The simulations also show how negative emissions technologies such as carbon capture and storage will have to increase their game in order to keep to the idealized scenario. In this case negative-emissions technologies must go from mopping up 14ppm worth of carbon dioxide between 2000 and 2050, to absorbing 73ppm worth of carbon dioxide during every half century from 2100 onwards.

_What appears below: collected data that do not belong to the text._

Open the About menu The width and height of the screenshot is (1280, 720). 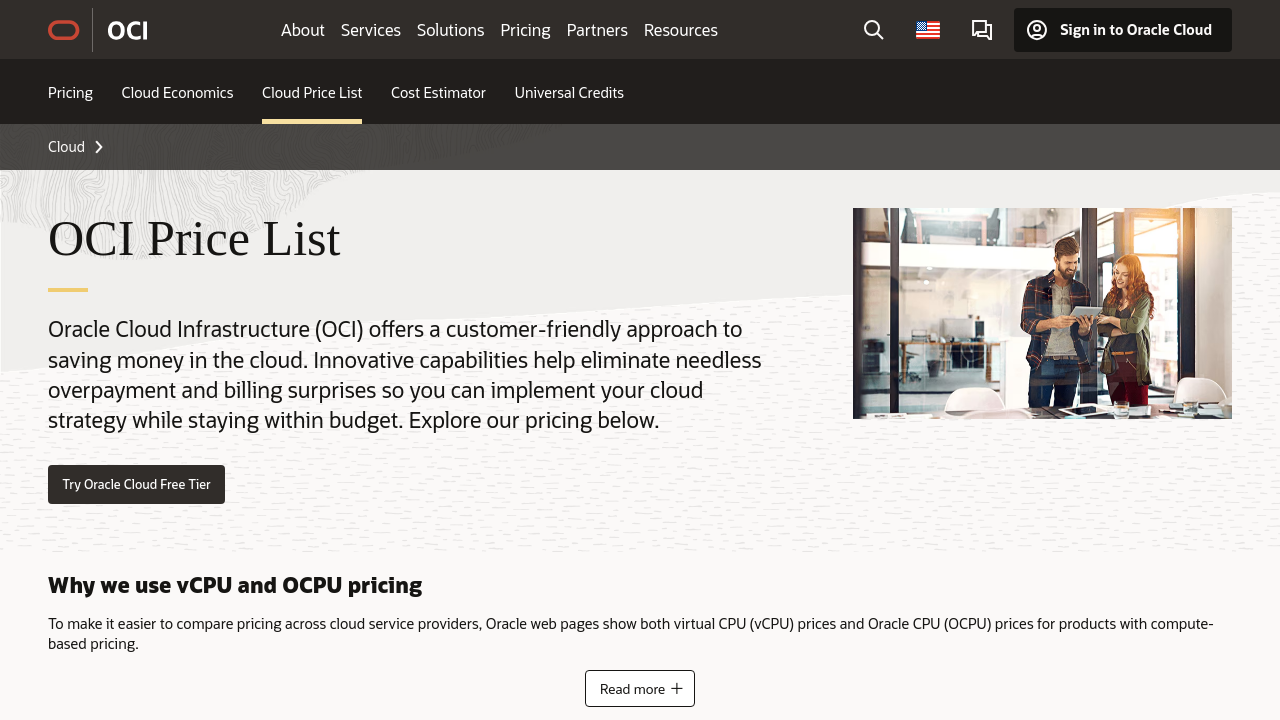click(302, 30)
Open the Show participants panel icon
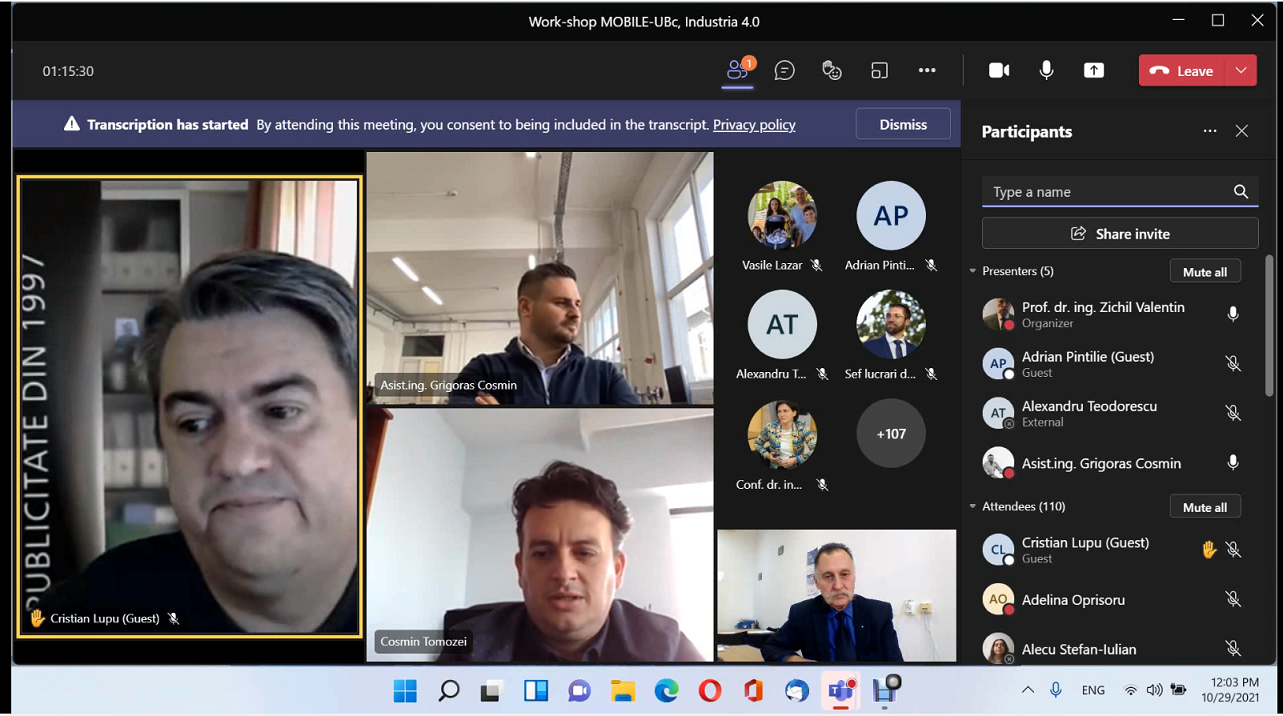Image resolution: width=1283 pixels, height=716 pixels. pos(738,70)
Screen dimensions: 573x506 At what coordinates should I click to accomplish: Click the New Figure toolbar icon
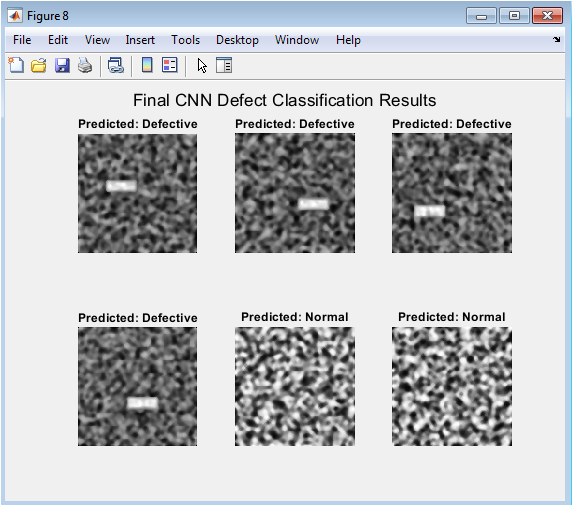point(16,66)
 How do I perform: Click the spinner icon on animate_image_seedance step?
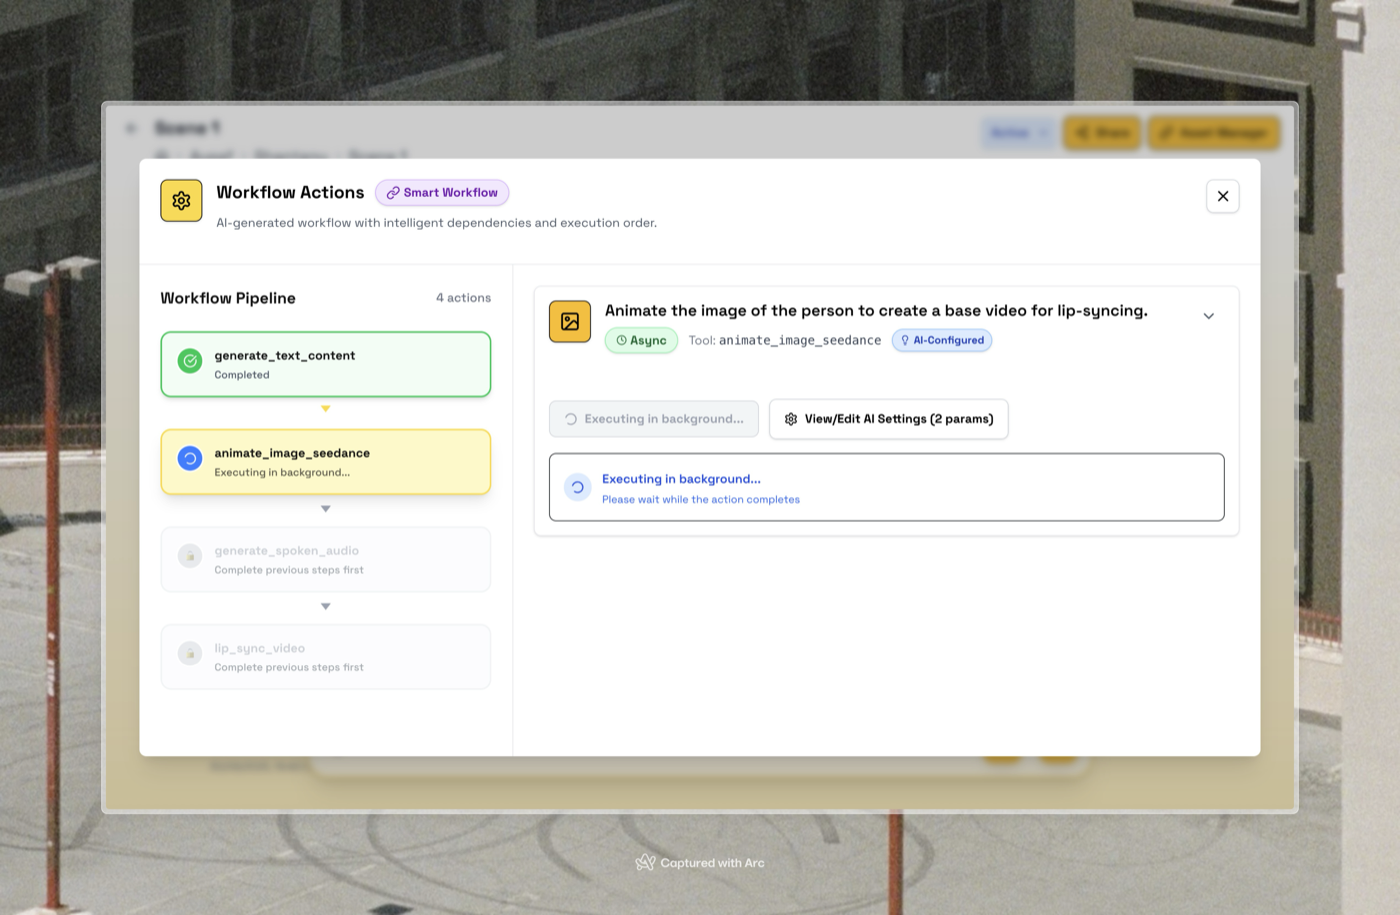pyautogui.click(x=190, y=458)
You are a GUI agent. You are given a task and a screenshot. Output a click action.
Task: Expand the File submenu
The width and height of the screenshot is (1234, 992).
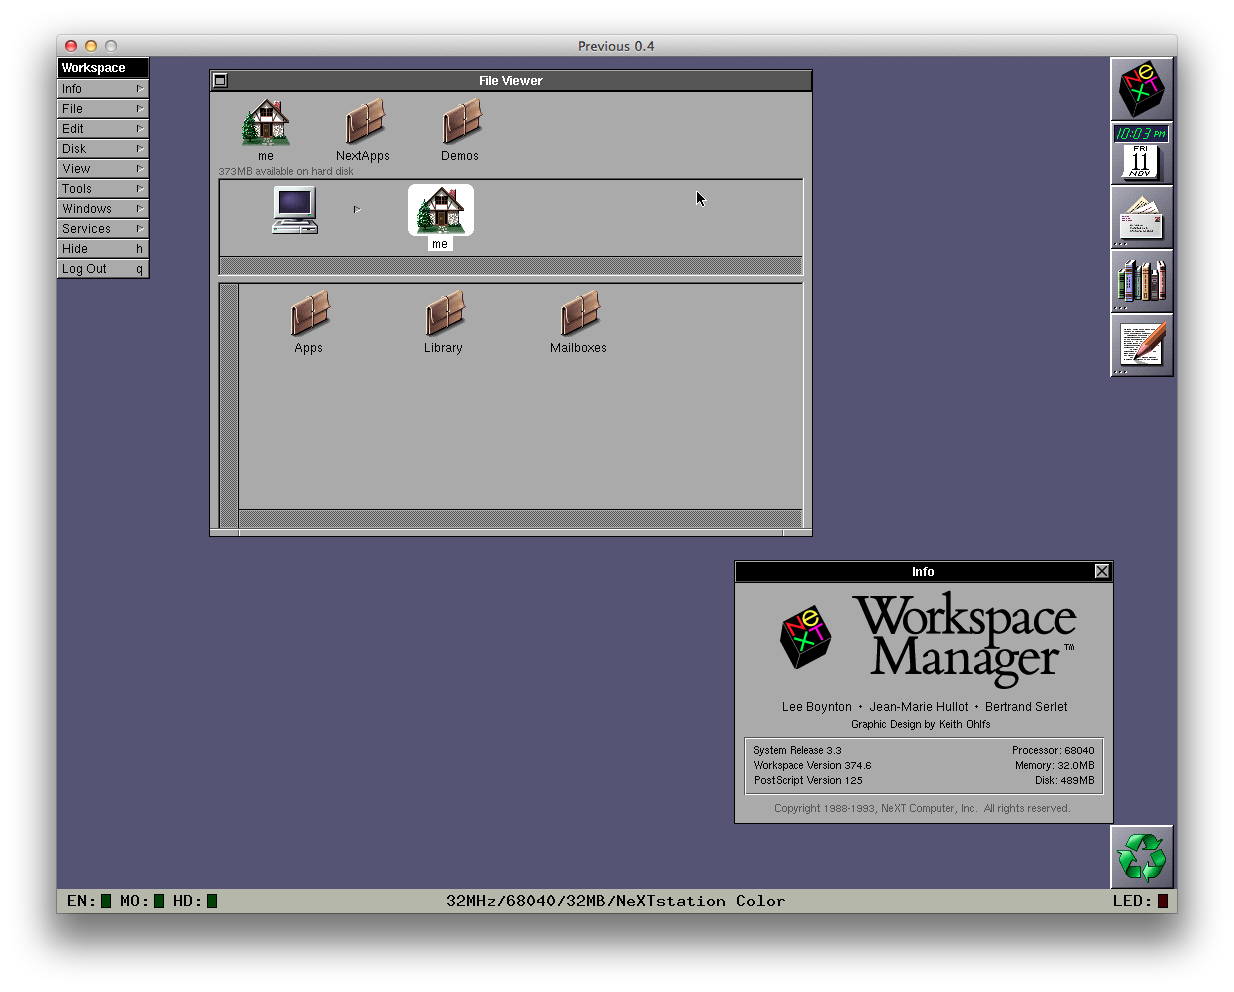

Maintaining this balance is something that needs to be taken into account in climate models, the scientists argue. "The climate doesn’t care, for example, if we emit 10 tonnes and remove 8, or if we just emit 2," said Jones. "The end result is the same. So we need to think about the global total emission – in terms of how society is affected of course, the technology and economic implications of these can be very different."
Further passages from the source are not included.